───── INPUT DATA ─────

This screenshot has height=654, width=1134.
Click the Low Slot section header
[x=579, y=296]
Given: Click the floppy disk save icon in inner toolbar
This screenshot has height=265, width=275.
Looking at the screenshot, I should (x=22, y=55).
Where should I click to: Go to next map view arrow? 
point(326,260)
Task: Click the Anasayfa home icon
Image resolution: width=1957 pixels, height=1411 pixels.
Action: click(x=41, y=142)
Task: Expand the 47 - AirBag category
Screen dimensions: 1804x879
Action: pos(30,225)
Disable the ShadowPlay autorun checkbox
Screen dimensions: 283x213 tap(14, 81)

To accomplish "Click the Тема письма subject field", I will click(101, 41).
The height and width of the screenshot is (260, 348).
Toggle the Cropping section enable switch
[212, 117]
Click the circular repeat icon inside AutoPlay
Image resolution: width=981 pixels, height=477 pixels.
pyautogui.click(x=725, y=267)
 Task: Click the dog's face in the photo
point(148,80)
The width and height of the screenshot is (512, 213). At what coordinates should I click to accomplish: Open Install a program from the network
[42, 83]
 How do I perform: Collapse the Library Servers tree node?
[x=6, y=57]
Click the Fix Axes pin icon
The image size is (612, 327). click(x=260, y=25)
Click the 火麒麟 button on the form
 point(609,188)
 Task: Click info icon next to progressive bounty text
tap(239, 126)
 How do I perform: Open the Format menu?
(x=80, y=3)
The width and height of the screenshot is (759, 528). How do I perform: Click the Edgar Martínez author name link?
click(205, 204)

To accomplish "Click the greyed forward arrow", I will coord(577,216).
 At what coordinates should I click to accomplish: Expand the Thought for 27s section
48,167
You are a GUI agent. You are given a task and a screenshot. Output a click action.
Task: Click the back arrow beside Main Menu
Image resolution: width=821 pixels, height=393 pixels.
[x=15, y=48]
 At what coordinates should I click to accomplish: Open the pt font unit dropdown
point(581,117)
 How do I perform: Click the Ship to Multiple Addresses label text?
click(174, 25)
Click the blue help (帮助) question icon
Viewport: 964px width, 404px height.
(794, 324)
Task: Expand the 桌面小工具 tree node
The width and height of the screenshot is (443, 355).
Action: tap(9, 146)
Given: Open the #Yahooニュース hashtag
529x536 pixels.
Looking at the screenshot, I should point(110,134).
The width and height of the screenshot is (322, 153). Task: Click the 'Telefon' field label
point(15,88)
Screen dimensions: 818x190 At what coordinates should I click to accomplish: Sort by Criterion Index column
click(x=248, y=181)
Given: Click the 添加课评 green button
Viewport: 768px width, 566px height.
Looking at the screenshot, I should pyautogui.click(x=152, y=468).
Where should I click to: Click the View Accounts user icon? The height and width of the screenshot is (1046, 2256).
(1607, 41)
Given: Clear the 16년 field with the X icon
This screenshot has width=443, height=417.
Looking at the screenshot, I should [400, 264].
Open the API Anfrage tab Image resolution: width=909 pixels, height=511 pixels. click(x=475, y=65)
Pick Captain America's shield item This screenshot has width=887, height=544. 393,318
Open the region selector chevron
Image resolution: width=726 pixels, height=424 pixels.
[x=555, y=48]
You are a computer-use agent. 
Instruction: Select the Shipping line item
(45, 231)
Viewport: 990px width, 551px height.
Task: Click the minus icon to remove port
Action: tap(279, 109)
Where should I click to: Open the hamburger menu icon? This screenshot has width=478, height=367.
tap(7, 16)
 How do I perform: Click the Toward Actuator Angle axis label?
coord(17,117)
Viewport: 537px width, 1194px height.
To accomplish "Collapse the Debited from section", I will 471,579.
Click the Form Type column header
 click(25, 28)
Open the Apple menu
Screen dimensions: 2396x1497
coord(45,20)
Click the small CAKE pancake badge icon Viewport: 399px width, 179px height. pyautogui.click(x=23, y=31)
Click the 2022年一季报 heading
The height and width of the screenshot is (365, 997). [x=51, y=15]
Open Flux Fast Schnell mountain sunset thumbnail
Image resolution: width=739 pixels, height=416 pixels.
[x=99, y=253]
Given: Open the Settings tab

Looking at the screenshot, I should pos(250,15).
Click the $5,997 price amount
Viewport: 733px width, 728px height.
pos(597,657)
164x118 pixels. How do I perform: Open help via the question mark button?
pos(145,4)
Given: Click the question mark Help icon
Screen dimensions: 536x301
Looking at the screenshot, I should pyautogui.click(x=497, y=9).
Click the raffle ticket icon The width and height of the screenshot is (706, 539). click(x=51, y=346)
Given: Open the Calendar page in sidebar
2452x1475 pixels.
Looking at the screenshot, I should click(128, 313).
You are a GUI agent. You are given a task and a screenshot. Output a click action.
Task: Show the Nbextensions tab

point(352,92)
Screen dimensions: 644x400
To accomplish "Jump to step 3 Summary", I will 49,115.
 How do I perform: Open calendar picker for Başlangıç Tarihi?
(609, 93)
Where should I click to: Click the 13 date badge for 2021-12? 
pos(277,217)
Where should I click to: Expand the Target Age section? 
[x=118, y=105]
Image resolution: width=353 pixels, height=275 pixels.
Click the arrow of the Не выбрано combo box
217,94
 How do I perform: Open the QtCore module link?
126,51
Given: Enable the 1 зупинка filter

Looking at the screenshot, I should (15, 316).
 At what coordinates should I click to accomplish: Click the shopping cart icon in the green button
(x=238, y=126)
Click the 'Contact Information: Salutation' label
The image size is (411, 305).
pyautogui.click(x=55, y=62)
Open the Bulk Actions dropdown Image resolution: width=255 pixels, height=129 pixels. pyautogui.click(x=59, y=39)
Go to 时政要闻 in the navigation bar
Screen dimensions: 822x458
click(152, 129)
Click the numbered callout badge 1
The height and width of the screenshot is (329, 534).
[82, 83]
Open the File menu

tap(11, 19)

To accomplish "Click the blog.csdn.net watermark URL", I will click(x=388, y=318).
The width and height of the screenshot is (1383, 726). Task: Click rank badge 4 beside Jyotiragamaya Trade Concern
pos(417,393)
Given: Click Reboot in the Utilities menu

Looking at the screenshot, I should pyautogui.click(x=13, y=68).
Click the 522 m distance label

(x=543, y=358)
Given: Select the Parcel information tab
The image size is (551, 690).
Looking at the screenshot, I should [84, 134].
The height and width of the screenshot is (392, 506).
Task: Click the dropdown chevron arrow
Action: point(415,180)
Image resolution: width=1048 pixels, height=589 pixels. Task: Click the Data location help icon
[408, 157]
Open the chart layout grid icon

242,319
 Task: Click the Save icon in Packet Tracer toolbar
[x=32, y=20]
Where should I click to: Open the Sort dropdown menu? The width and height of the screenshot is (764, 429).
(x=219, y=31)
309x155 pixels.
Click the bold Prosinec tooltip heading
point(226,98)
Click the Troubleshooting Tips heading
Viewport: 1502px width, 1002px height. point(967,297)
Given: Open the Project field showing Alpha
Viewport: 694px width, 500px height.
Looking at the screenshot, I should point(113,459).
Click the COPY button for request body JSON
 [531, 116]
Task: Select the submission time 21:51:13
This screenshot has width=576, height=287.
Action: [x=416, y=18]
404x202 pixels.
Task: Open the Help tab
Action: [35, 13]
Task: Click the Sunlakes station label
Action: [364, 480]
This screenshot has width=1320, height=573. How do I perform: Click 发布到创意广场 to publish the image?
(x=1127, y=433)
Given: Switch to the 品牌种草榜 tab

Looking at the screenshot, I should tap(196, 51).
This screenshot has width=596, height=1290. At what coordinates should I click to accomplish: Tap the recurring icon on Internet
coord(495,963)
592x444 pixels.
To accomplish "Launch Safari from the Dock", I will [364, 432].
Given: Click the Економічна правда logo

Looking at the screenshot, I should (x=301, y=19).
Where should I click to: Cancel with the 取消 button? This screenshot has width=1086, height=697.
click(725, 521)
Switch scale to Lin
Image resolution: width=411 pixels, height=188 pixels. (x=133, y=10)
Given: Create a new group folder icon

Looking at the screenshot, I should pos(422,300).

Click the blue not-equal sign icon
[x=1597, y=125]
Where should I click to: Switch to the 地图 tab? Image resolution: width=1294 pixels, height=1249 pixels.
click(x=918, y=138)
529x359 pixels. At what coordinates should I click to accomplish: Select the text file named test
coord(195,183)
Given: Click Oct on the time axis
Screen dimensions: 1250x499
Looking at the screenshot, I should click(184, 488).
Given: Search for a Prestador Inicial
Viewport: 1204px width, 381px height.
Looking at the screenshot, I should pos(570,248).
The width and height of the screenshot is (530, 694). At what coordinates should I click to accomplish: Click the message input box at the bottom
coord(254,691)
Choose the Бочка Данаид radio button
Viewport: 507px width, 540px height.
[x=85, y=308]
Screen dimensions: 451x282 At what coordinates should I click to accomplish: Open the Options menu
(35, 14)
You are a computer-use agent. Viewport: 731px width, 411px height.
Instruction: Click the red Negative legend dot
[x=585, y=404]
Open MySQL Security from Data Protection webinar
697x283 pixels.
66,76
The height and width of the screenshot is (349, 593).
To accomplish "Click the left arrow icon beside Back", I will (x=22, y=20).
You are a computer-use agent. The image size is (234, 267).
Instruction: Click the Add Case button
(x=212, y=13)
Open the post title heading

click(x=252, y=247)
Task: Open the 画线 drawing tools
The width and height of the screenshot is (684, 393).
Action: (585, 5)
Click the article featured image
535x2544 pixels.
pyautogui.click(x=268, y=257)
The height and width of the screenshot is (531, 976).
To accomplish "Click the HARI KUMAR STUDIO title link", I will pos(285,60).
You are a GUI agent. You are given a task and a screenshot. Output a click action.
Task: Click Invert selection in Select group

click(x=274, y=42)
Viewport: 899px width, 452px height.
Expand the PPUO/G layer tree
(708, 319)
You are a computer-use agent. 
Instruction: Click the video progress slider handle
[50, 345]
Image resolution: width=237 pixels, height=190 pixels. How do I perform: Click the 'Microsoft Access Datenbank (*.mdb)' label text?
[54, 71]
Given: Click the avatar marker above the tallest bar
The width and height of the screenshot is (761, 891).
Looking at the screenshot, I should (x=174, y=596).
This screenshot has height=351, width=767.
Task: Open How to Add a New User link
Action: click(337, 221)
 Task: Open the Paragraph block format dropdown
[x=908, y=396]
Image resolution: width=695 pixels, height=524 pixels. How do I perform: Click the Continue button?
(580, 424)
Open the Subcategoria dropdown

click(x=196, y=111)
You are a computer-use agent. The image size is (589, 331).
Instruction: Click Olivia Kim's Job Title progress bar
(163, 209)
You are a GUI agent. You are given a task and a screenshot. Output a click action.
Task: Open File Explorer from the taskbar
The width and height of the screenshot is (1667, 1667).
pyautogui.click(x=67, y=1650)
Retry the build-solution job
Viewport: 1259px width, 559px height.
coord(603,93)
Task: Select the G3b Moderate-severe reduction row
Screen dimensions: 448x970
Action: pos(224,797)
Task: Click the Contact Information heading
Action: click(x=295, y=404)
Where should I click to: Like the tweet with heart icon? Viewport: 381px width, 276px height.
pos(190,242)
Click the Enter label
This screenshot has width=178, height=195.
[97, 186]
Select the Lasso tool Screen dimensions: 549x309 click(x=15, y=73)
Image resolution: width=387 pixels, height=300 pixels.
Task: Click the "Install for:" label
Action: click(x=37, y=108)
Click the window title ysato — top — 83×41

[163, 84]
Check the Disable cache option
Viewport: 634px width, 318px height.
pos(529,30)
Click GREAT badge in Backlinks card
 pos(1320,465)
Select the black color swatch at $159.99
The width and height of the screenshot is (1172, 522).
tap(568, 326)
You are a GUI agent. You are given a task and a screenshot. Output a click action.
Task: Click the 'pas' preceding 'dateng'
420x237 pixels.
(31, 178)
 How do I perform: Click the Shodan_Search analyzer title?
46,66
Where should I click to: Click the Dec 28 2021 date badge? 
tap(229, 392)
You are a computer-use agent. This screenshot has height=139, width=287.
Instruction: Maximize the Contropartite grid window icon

─────

◆ SHORT PROBLEM ◆
How many lines in the items above contain the string "badge"? Case matters; reply with the number alone.

◆ OUTPUT ◆
6